(Stored data)

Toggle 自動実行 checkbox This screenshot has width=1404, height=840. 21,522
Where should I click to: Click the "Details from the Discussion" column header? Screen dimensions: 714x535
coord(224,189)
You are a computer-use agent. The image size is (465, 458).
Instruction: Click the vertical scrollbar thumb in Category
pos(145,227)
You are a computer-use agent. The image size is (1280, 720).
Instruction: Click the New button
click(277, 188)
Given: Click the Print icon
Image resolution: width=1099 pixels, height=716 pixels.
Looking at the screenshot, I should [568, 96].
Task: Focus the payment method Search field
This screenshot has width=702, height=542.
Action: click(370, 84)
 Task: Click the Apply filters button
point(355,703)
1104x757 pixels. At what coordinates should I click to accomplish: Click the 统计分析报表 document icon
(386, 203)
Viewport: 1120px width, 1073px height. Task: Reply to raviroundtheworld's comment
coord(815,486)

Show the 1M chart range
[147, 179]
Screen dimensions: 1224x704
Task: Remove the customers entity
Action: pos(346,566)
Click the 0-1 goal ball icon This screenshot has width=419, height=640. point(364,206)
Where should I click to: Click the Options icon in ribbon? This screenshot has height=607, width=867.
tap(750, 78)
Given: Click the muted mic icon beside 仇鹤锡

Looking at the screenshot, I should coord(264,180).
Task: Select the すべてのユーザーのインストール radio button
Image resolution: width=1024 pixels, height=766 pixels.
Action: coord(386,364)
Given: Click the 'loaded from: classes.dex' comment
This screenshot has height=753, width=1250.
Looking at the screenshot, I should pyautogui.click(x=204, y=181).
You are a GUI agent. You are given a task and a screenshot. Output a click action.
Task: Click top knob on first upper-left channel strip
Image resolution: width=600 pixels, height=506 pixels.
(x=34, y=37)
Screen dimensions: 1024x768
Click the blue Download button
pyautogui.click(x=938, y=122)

WHAT THE EXERCISE ASKS: Copy out only the lines above from the one with "Viewport: 1120px width, 1073px" to the one with "Click the 0-1", inclusive, exactly as they stand.

EXERCISE OUTPUT:
Viewport: 1120px width, 1073px height. Task: Reply to raviroundtheworld's comment
coord(815,486)

Show the 1M chart range
[147, 179]
Screen dimensions: 1224x704
Task: Remove the customers entity
Action: pos(346,566)
Click the 0-1 goal ball icon This screenshot has width=419, height=640. point(364,206)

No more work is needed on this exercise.